- Born: Helena Tâmega Cidade 1924
- Died: 20 July 2012 (aged 87–88) Lisbon, Portugal
- Occupations: Politician; poet, campaigner
- Known for: Campaign to improve literacy in Portugal

= Helena Cidade Moura =

Portuguese teacher, researcher, activist, politician and poet

Helena Cidade Moura (1924 – 2012) was a Portuguese teacher, researcher, activist, politician and poet, who played an important role in the struggle to overcome the Estado Novo dictatorship in Portugal. After the overthrow of the regime, she served as a deputy in the first three legislatures of the Assembly of the Republic. She is best remembered for the leading role she played in the literacy campaign carried out in Portugal after the 25 April 1974 Carnation Revolution.

==Early life==
Helena Tâmega Cidade Moura was born in 1924, the daughter of Professor Hernâni Cidade, a classical scholar, and Aida Tâmega. Both her parents originally came from the Alentejo region of Portugal. Moura studied Romance languages at the Faculty of Letters at the University of Lisbon. She became a major authority on the Portuguese writer José Maria de Eça de Queirós.

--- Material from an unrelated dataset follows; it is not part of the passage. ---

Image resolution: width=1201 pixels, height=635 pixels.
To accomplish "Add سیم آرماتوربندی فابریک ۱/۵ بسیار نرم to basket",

==Opposition to the Estado Novo==
Before the overthrow of the Estado Novo on 25 April 1974, Moura worked with institutions and initiatives of the so-called progressive Catholics. In the 1965 elections she was a signatory of the "Manifesto of the 101", which cited the social doctrine of the Catholic Church and papal encyclicals, such as Pacem in Terris, issued in 1963, to criticise the regime's policy. She was among those to protest about the 1967 closure of the Pragma cooperative, which was a Catholic organization opposed to the Estado Novo. Together with José Manuel Tengarrinha and Luís Catarino, Moura was one of the main leaders of the Portuguese Democratic Movement/Democratic Electoral Commissions (Portuguese: Movimento Democrático Português / Comissões Democráticas Eleitorais, MDP/CDE), which was one of the most important organizations of the democratic opposition to the Estado Novo. It was founded in 1969 as an electoral coalition meant to run in the undemocratic and widely manipulated parliamentary election of that year.

==Political activities==
Following the overthrow of the regime in 1974, Moura ran for election as a deputy, representing the MDP/CDE in the First Assembly in 1976, for the Porto constituency. She was re-elected in 1979 for Porto and in 1980 for Lisbon, serving until the fourth legislative elections in 1983.

==Literacy==
Moura devoted much of her time to education. Under the Estado Novo little had been done to overcome Portugal's high rate of illiteracy, and addressing this problem became a priority of the democratic governments that replaced it. In 1989, she was a co-founder of CIVITAS - Associação de Defesa e Promoção dos Direitos dos Cidadão (Association for the Defense and Promotion of Citizens' Rights) and she used this structure to launch her literacy campaign.

==Other activities==
In 1961, Moura served as a president of the Centro Nacional de Cultura (National Cultural Centre) in Lisbon. She promoted "Thursday conferences", which attracted distinguished guests. Much later, she also served on the General Council of the Mário Soares Foundation.

==Awards and honours==
Moura was awarded the rank of Grand Officer of the Order of Liberty of Portugal on 15 January 1998.

==Publications==
Despite Moura's love of the novelist Eça de Queirós, her own publications were of poetry rather than novels. Her three books of poetry were:
- 1954. O Mundo sem Limites (World without Limits). Da Autora, Lisbon. Poems. 47 pages.
- 1961. O Tempo e a Esperança (Time and Hope) with drawings by Nuno Siqueira. Poems. Livros de Portugal.
- 1963. Memória e ritual (Memory and Ritual). Ática, Lisbon
- In 1979, Moura published the Manual de Alfabetização (Literacy Manual). Caminho. Lisbon.

==Death==
Helena Cidade Moura died on 20 July 2012. She had been married to Domingos Moura (1920-2007), a university professor. They had six children.